Friday, November 12, 2021

My Name Is Lucy Barton (3*) by Elizabeth Strout

 


"So  much of life seems speculation," writes Elizabeth Strout in a novel that wrestles with trauma and familial relationships from the perspective of a young mother hospitalized in Greenwich Village during the 1980s.  It also describes the birth of a writer who speculates very little, preferring to examine instead her own reactions to the world.  Lucy appreciates her physician's kindness instead of trying to explain it and, thanks to advice given to her by a successful novelist, she accepts that she has but one story to tell, and that she will continue to tell it over and over again in different ways.

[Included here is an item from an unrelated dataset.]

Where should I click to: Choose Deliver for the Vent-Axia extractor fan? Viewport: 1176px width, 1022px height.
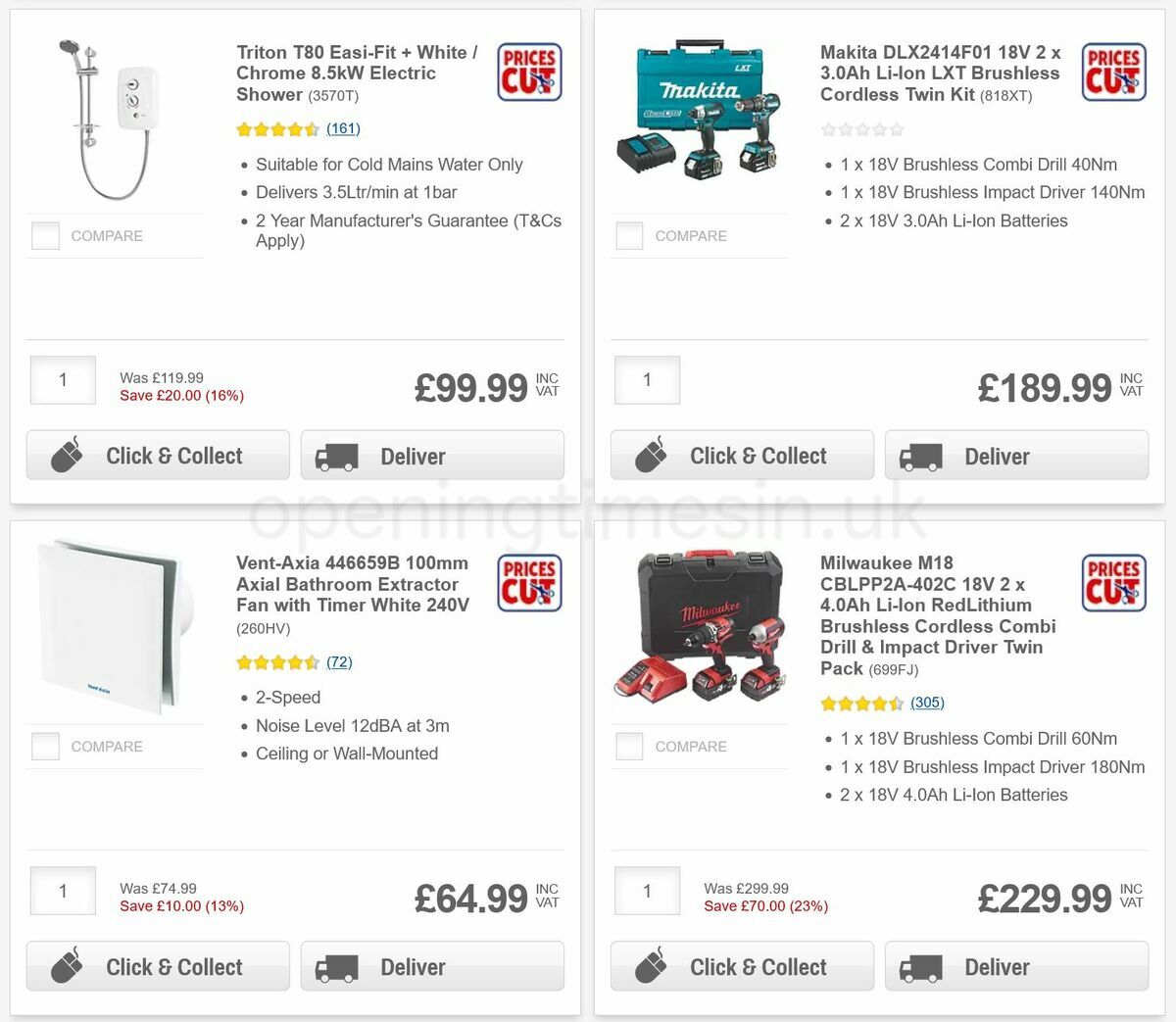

I couldn't agree more.  For me, that one story would have been my inability to come out to my father.  Lucy's story--one of poverty and abuse--is more horrifying than that, yet our fathers were contemporaries, and Lucy's father rejection of her gay brother is exactly what I feared most for my first 39 years and provides the central theme of my own unproduced play and unpublished memoir.

With just a couple of deft strokes, Strout also captures the tenuousness of gay life during the AIDS epidemic.  During her long confinement in the hospital, her upstairs neighbor, a cultured, single Frenchman who insists writers must be "ruthless," disappears.  True to the advice she's been given, Lucy never has speculated about his sexuality but suddenly puts the pieces together while "the gaunt and bony men continue to walk by."

I'll bet if I were a woman,  I would have given this novel five stars.